▶ Prompt: Copy out verbatim the lines of the items below, from the line containing "Task: Click the Buscar search field" through the line containing "tap(419, 410)", with both of those lines included.

┌─ Stored rows

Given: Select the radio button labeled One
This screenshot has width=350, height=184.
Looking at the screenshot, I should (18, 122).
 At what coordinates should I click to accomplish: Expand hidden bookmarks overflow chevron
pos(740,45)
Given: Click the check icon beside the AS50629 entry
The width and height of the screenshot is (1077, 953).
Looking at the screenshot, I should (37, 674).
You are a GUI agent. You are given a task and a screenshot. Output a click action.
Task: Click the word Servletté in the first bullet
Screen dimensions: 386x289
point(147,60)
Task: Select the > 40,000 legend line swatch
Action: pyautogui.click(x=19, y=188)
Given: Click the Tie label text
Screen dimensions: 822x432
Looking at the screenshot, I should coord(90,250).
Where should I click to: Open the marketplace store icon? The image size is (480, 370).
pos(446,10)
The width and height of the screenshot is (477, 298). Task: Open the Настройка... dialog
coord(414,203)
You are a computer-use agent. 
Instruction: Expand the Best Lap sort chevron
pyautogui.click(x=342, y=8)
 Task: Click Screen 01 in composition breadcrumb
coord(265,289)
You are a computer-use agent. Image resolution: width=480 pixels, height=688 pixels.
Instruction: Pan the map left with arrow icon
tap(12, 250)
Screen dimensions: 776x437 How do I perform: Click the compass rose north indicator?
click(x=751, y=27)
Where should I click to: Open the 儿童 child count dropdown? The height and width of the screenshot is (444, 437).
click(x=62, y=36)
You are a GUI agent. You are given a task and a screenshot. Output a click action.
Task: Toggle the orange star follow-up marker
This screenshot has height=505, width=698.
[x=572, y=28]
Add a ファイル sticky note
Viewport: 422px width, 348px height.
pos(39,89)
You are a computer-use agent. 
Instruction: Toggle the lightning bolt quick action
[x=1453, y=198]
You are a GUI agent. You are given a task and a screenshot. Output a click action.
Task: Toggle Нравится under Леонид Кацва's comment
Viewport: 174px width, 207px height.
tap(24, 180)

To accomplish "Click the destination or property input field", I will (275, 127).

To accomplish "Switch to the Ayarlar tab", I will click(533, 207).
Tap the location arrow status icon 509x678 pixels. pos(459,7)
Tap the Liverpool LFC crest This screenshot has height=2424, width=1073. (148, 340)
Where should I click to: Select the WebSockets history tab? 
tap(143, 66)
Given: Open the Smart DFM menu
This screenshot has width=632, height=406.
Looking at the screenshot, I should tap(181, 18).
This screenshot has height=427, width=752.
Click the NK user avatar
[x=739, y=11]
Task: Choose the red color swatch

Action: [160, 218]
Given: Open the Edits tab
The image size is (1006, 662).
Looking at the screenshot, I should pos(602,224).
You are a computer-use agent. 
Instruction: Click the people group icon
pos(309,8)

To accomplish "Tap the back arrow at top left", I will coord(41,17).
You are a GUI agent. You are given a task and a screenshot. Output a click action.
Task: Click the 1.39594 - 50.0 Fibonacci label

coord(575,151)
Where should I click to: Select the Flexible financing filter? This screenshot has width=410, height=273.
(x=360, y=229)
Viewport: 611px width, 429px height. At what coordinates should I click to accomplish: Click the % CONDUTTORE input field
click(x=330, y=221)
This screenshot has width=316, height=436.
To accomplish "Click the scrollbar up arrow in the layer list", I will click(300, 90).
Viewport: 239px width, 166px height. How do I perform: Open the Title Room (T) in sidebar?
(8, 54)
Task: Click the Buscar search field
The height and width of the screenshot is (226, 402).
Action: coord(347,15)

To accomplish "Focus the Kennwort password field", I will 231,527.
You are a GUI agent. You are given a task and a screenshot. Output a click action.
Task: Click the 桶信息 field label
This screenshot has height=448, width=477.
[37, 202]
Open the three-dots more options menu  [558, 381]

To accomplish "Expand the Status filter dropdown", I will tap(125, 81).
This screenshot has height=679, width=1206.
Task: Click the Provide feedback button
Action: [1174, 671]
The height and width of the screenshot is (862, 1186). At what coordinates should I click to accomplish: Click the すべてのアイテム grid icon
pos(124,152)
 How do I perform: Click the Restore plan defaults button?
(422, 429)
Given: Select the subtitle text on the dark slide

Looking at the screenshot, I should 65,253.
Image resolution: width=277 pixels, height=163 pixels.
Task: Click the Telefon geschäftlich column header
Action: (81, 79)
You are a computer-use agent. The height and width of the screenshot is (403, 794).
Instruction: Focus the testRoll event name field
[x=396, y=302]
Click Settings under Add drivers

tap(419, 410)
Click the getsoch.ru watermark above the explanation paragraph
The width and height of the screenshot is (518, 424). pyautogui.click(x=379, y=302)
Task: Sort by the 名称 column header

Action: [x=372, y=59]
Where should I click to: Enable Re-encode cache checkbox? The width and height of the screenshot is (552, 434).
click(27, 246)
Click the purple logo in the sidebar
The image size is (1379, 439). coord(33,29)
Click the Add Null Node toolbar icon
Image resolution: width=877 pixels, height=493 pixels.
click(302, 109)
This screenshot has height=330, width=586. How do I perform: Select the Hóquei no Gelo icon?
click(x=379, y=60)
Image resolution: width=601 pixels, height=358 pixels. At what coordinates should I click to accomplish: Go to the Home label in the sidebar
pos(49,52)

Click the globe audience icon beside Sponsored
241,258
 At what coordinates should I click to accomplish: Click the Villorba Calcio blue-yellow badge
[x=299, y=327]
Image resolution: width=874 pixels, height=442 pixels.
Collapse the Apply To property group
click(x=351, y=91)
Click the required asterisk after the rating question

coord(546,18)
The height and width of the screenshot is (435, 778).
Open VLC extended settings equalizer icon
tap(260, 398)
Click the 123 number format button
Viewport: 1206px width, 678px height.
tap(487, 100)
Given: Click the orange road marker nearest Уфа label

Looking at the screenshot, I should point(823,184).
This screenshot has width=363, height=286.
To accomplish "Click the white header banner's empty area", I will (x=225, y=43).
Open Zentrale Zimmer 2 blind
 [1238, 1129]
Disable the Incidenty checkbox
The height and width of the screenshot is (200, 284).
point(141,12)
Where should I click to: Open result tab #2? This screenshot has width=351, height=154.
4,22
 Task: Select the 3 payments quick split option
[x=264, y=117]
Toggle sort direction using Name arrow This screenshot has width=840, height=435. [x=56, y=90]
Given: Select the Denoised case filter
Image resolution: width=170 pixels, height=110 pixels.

└─

▶ Completed exercise:
Task: Click the Buscar search field
The height and width of the screenshot is (226, 402).
Action: coord(347,15)

To accomplish "Focus the Kennwort password field", I will 231,527.
You are a GUI agent. You are given a task and a screenshot. Output a click action.
Task: Click the 桶信息 field label
This screenshot has height=448, width=477.
[37, 202]
Open the three-dots more options menu  [558, 381]

To accomplish "Expand the Status filter dropdown", I will tap(125, 81).
This screenshot has height=679, width=1206.
Task: Click the Provide feedback button
Action: [1174, 671]
The height and width of the screenshot is (862, 1186). At what coordinates should I click to accomplish: Click the すべてのアイテム grid icon
pos(124,152)
 How do I perform: Click the Restore plan defaults button?
(422, 429)
Given: Select the subtitle text on the dark slide

Looking at the screenshot, I should 65,253.
Image resolution: width=277 pixels, height=163 pixels.
Task: Click the Telefon geschäftlich column header
Action: (81, 79)
You are a computer-use agent. The height and width of the screenshot is (403, 794).
Instruction: Focus the testRoll event name field
[x=396, y=302]
Click Settings under Add drivers

tap(419, 410)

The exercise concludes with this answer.